The Last Days of Judas Iscariot, which premiered in 2005, is an exhausting but genuinely inquisitive and stirring specimen of ecclesiastical provocation. Forum Theatre’s production, first staged in 2008 and now remounted with much of its original cast, spills over with at least a half-dozen world-beating performances.
Make that netherworld-beating: In Judas, Stephen Adly Guirgis, the sin- and salvation-obsessed playwright who also gave us Jesus Hopped the ‘A’ Train and The Motherfucker With the Hat, takes us to purgatory to attend the appeal of the man who sold Jesus Christ to the Romans for 30 pieces of silver, then hung himself from an olive branch in shame.
The presiding judge (bearded, barrel-chested, boomy-voiced Brian Hemmingsen, never more authoritative), whose own transit papers to heaven have been pending since the Civil War, won’t even hear the case until Judas’ tenacious attorney, Fabiana Aziza Cunningham (Julie Garner, who’d be commanding enough without the five-inch heels, so: respect), returns with a writ signed by God himself. The witnesses include Mother Teresa; saints Matthew, Peter, and Thomas; Caiaphas the Elder; noted cigar aficionado Dr. Freud; noted germophobe Pontius Pilate; and noted produce advocate Satan. The devil is, like the song says, a man of wealth and taste or at least one of those, sporting a white Gucci suit. Jim Jorgensen gives him a yen for a blandishment and brutal insight that makes him as serpentine a, well, serpent as ever convinced man he doesn’t exist. “I don’t actively compete for souls,” Jorgensen demurs, his thick eyebrows arched heavenward like palms pressed together in prayer.
He doesn’t have to. The question of free will, more than Judas’s guilt or innocence, is what’s on trial here. Guirgis, who grew up Catholic, explains in the play’s introduction that he wrote it out of his disquiet from a young age over what we were meant to learn from Judas’ story. The man is a pariah whose name is synonymous with “betrayal,” and yet he was fulfilling the prophecy of Scripture when he committed his defining sin. Save for his lawyer, everyone here detests him.
Well, not everyone. Patrick Bussink, dressed in camo pants and a Red Cross T-shirt, has a couple of quietly tremor-inducing scenes as Jesus, whom we first see trying to comfort Judas’ mother (Annie Houston, who gets the show’s bravura opening monologue and then is silent for the remaining 170 minutes). Later, Jesus reminds us he remains the constant companion of Humanity’s Most Reviled. “I’m helping Donald Rumsfeld get a good night’s sleep,” he tells us. “I was in that cave with Osama, and on that plane with Mohamed Atta.”

════

_Exercise prompt_.
Print the portion of the review that opens with the words "He doesn’t have" and closes with "here detests him.", reproducing it word for word.

════

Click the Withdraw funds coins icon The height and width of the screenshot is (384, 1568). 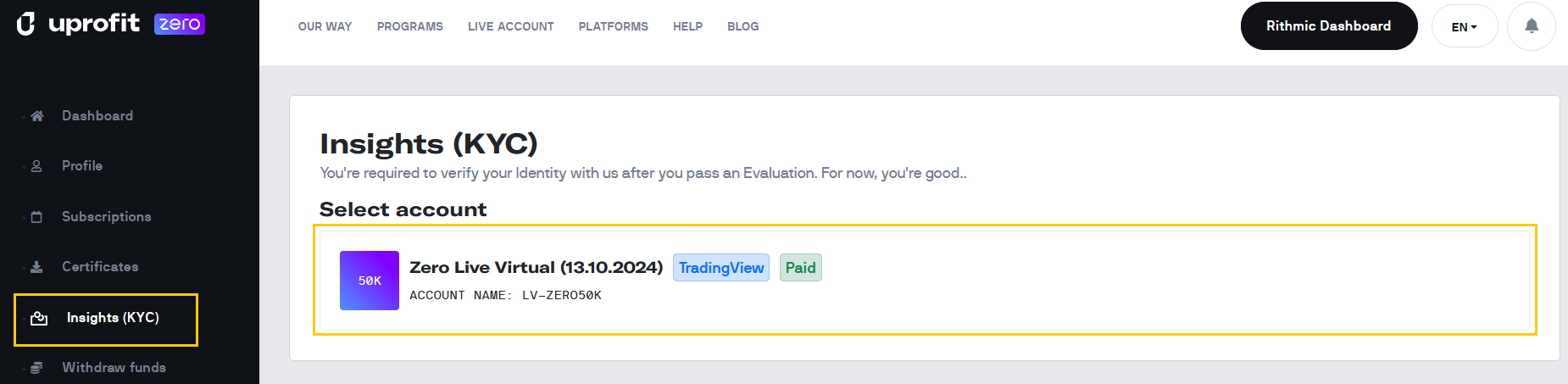(36, 368)
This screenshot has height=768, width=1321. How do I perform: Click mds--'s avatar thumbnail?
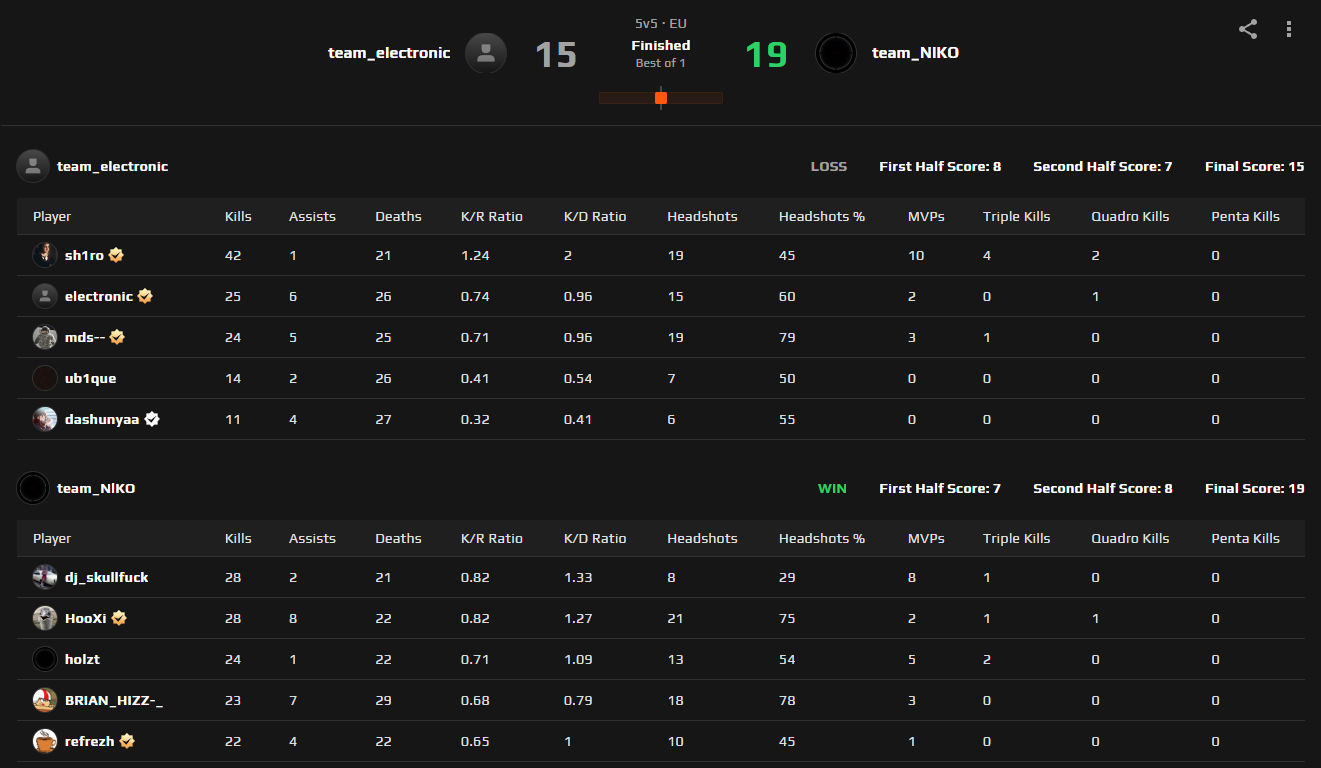pyautogui.click(x=44, y=337)
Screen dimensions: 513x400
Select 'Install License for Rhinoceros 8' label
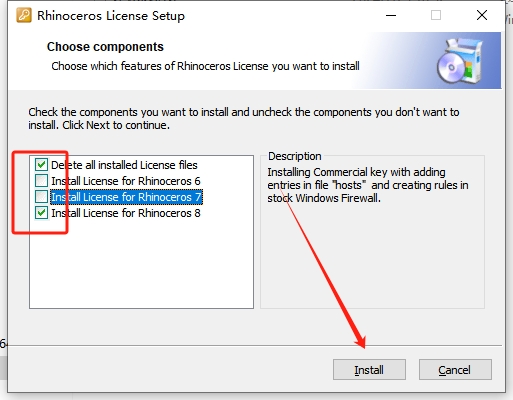click(x=126, y=213)
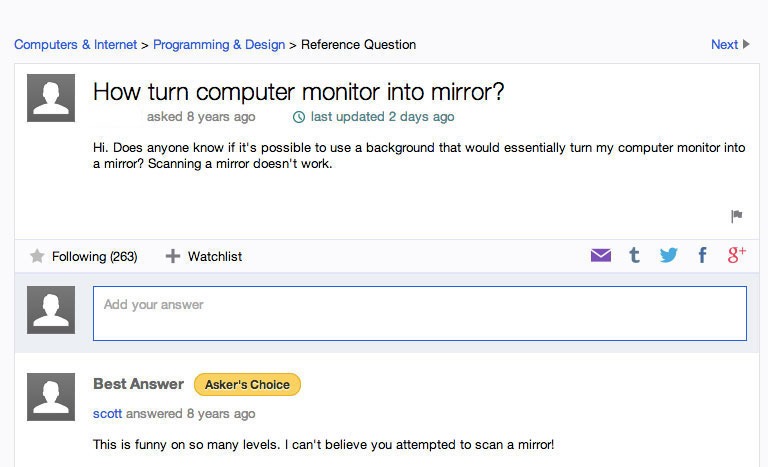The width and height of the screenshot is (768, 467).
Task: Click the Next arrow triangle
Action: click(x=746, y=44)
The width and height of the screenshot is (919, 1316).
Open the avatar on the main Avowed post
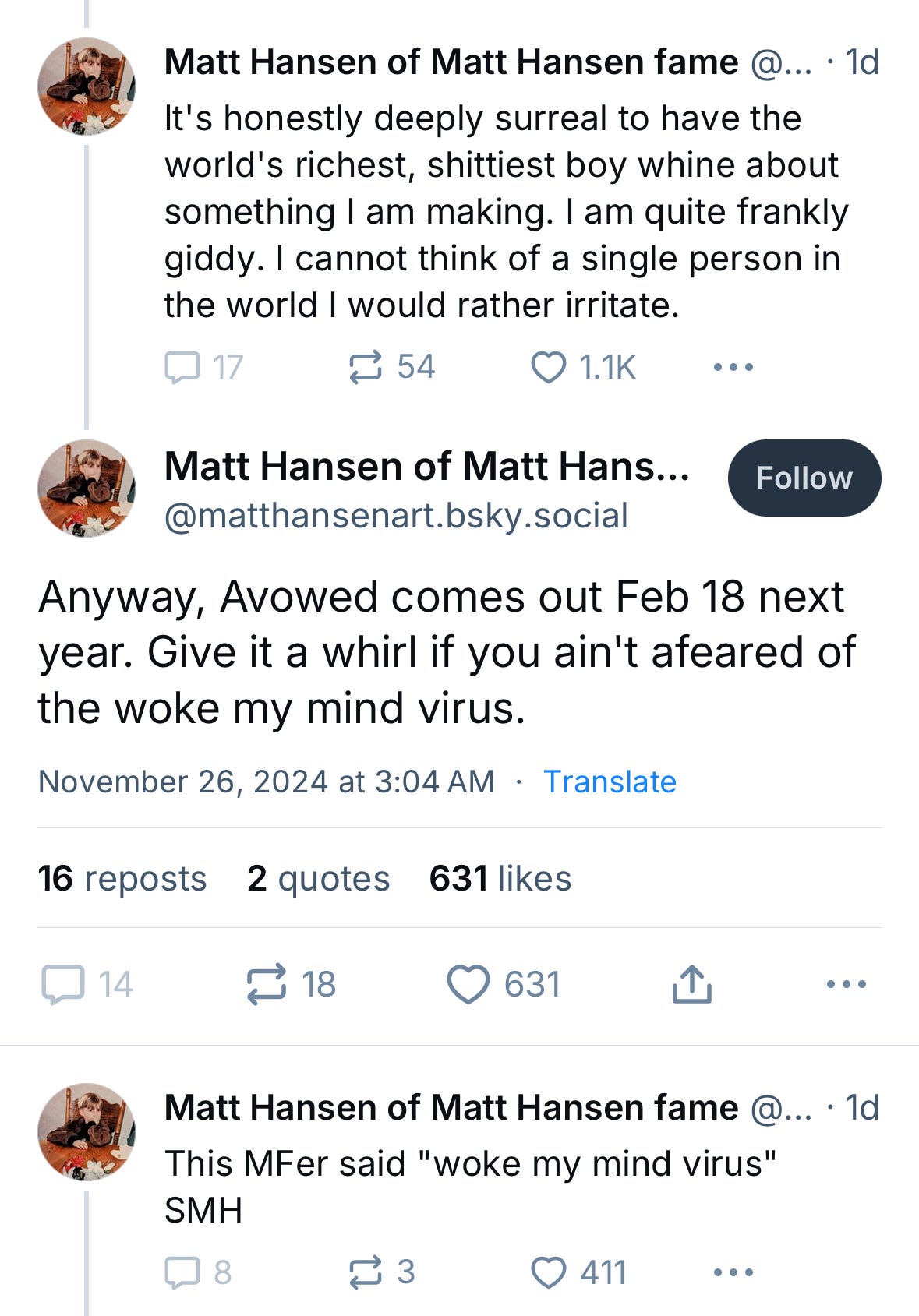pos(87,489)
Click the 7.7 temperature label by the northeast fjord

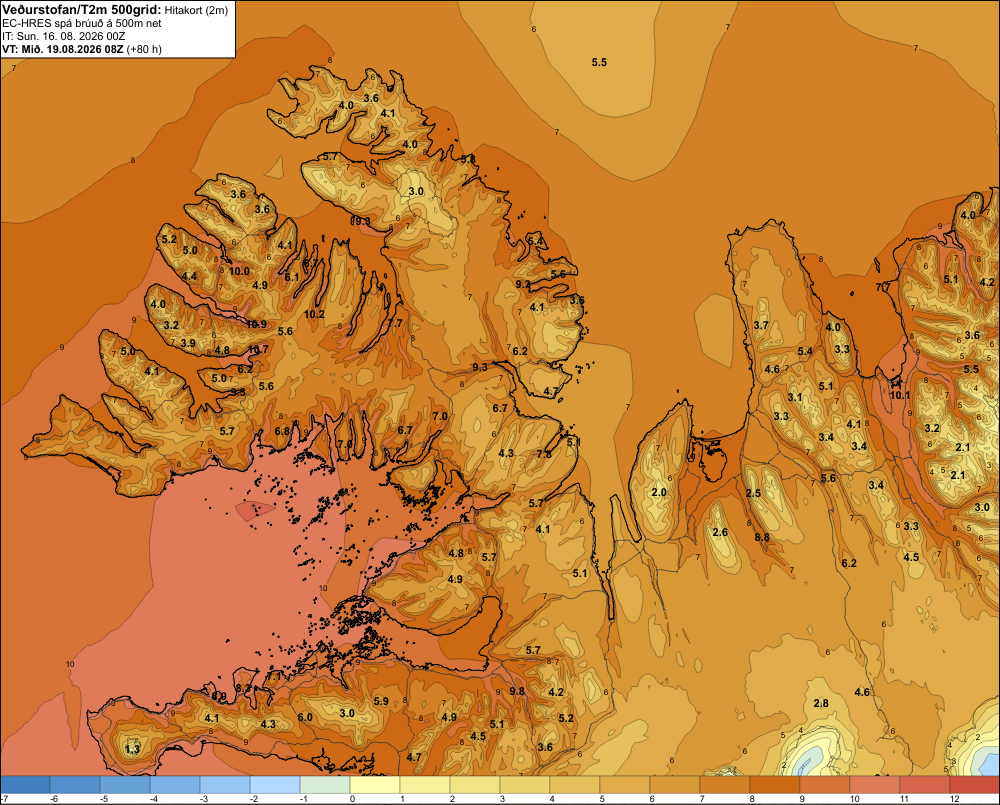(883, 287)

════

_Task output_.
He doesn’t have to. The question of free will, more than Judas’s guilt or innocence, is what’s on trial here. Guirgis, who grew up Catholic, explains in the play’s introduction that he wrote it out of his disquiet from a young age over what we were meant to learn from Judas’ story. The man is a pariah whose name is synonymous with “betrayal,” and yet he was fulfilling the prophecy of Scripture when he committed his defining sin. Save for his lawyer, everyone here detests him.